## [WHAT YOU SHOULD DO]
Duplicate the lines verbatim, beginning with the line that contains "Open the Following" and ending after the line that contains "point(169,231)".

-------- SUPPLIED MATERIAL --------

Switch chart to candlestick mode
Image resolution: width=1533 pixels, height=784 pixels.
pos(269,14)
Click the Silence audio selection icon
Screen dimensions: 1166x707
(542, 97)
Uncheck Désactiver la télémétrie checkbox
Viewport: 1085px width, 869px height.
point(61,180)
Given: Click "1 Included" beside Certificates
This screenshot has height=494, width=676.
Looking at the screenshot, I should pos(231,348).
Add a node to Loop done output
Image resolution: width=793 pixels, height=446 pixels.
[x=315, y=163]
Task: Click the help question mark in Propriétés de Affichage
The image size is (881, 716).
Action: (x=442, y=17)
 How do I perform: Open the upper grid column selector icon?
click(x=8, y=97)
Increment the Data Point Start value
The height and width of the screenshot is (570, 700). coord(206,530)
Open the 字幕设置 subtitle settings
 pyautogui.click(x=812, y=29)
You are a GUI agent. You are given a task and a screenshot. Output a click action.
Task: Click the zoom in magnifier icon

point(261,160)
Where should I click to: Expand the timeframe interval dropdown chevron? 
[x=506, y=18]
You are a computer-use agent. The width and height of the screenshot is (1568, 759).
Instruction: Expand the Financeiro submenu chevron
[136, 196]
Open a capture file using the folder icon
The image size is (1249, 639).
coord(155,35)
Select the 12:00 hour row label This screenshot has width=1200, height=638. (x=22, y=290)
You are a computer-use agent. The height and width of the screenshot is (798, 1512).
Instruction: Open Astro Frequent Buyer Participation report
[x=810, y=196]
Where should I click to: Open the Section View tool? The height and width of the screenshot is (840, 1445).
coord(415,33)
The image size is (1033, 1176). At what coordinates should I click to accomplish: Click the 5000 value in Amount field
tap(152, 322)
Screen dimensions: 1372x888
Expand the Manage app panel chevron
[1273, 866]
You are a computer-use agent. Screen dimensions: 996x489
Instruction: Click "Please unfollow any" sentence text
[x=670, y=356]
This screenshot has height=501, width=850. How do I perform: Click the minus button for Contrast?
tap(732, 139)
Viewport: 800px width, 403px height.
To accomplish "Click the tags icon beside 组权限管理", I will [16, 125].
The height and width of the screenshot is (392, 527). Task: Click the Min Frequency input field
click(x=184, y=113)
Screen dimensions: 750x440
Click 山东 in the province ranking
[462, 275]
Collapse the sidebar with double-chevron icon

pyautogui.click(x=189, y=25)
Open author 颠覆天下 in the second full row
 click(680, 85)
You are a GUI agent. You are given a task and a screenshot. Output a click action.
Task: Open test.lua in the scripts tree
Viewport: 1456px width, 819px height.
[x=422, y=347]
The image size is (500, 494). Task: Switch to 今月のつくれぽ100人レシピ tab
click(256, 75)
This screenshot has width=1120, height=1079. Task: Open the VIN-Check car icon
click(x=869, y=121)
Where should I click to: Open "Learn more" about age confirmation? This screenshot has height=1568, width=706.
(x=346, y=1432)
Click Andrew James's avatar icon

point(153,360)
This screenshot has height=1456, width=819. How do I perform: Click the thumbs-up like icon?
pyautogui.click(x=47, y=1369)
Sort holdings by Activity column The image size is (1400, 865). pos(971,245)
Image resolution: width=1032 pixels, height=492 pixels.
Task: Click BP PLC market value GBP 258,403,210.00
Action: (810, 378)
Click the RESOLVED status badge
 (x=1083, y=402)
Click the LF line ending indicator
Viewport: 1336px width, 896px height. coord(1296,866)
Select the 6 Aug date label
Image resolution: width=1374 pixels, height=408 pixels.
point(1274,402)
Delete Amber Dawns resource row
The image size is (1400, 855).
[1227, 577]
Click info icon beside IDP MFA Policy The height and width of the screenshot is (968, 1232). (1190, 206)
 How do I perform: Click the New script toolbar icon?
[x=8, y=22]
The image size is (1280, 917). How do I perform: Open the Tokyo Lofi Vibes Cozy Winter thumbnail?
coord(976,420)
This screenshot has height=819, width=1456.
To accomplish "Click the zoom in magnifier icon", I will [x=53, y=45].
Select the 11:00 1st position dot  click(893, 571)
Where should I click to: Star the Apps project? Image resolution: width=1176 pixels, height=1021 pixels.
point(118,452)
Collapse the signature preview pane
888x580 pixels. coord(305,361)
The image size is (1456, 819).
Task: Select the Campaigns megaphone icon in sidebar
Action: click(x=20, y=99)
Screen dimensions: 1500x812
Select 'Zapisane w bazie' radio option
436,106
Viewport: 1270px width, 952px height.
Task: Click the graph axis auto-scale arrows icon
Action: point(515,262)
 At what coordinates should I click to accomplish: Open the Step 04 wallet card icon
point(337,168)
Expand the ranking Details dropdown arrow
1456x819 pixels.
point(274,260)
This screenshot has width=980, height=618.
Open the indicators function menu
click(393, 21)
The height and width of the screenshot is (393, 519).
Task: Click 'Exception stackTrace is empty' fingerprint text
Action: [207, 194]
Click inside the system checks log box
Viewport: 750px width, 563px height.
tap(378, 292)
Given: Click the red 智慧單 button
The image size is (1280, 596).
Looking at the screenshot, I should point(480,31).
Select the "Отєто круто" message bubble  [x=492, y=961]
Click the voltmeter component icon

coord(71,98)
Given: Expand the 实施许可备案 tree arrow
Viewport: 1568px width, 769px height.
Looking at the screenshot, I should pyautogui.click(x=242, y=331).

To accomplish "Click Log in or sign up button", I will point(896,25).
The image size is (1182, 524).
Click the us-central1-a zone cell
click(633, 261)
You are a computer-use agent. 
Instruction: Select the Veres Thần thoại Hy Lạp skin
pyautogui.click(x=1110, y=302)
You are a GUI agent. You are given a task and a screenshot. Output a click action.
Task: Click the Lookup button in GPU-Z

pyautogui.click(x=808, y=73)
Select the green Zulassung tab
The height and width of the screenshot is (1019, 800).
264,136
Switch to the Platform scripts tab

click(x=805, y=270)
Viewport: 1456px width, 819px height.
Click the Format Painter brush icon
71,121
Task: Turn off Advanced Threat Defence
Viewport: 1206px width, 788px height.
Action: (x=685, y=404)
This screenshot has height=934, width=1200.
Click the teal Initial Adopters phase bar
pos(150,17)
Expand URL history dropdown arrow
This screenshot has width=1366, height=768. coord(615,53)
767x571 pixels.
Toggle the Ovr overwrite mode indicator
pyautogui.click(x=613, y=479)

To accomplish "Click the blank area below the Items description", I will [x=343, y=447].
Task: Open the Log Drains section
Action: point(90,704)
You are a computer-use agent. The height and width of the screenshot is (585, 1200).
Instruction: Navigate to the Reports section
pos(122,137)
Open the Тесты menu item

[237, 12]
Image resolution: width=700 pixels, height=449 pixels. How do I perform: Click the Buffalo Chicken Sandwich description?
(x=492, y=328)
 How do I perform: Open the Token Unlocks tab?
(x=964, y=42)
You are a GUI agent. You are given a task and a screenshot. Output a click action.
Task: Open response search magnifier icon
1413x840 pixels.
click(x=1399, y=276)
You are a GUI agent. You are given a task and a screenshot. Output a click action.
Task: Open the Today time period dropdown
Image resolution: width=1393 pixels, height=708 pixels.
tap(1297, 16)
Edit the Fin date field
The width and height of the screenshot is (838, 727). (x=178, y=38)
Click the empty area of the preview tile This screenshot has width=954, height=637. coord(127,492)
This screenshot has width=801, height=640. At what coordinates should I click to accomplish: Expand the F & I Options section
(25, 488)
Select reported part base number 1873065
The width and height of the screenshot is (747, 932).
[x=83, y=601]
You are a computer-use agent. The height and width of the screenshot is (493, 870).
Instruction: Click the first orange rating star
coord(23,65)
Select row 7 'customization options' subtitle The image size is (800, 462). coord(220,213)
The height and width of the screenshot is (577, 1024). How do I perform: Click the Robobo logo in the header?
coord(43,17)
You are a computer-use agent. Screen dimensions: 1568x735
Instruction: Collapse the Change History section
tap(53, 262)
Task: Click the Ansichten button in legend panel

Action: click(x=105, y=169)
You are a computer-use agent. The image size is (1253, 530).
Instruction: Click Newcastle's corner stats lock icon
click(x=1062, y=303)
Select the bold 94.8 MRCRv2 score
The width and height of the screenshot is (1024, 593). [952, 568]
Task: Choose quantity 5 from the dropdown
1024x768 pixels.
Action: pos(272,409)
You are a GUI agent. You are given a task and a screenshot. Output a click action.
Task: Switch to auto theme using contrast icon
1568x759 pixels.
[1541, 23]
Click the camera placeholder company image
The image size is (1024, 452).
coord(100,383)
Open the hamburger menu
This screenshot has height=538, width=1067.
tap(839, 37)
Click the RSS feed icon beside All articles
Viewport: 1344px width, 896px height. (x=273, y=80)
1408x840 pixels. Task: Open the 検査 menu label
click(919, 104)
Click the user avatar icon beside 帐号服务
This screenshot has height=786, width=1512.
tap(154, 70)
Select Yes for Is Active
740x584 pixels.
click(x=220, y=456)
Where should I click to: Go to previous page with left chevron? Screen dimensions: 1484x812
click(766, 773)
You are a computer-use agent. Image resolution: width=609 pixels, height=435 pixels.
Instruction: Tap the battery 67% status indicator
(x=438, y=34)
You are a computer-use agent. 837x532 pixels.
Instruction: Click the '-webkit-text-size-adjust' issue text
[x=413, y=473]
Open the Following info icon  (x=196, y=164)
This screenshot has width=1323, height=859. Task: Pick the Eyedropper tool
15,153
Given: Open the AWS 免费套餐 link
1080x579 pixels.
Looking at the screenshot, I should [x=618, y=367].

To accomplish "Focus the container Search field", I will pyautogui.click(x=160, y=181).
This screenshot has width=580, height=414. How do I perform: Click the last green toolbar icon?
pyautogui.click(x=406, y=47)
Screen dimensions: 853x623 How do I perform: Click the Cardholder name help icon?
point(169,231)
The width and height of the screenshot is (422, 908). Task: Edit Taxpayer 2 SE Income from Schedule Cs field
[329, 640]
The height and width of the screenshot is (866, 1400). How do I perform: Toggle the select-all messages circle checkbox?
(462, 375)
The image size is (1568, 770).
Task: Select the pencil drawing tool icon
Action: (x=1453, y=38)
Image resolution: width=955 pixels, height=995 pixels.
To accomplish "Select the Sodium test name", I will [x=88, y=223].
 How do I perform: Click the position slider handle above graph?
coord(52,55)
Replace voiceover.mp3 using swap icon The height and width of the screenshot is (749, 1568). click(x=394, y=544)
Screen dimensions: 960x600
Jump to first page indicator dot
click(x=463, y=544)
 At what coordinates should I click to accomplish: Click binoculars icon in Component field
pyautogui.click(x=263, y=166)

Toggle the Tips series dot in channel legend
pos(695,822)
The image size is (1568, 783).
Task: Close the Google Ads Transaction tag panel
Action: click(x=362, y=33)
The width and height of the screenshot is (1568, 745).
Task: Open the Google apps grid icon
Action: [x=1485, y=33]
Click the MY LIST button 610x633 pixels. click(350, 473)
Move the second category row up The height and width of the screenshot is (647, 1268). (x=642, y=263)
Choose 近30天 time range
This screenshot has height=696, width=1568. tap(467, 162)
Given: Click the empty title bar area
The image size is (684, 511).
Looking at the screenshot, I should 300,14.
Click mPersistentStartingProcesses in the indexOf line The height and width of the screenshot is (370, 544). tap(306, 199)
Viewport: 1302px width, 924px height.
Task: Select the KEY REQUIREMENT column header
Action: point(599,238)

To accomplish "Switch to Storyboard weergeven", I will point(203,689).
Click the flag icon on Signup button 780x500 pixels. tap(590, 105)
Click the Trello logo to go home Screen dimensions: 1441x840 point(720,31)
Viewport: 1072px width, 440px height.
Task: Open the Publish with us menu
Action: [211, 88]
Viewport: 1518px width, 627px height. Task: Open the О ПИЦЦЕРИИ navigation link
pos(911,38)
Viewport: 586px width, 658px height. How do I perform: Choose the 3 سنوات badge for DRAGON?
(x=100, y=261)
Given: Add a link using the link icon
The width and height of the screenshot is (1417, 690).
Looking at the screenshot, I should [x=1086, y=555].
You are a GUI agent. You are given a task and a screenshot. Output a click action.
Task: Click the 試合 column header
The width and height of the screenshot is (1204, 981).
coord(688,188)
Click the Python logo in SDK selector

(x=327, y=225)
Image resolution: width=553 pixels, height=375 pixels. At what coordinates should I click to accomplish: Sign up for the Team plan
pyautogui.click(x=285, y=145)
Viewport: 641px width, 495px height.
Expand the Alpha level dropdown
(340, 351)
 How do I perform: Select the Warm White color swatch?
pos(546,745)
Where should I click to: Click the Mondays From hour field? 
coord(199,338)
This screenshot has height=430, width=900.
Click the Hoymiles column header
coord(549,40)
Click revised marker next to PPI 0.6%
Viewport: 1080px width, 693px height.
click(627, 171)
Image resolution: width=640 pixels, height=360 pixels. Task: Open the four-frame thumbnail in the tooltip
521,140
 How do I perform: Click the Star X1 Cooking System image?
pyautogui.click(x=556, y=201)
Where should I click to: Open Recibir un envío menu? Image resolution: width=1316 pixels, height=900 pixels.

--------

## [FULL ANSWER]
Open the Following info icon  (x=196, y=164)
This screenshot has width=1323, height=859. Task: Pick the Eyedropper tool
15,153
Given: Open the AWS 免费套餐 link
1080x579 pixels.
Looking at the screenshot, I should [x=618, y=367].

To accomplish "Focus the container Search field", I will pyautogui.click(x=160, y=181).
This screenshot has width=580, height=414. How do I perform: Click the last green toolbar icon?
pyautogui.click(x=406, y=47)
Screen dimensions: 853x623 How do I perform: Click the Cardholder name help icon?
point(169,231)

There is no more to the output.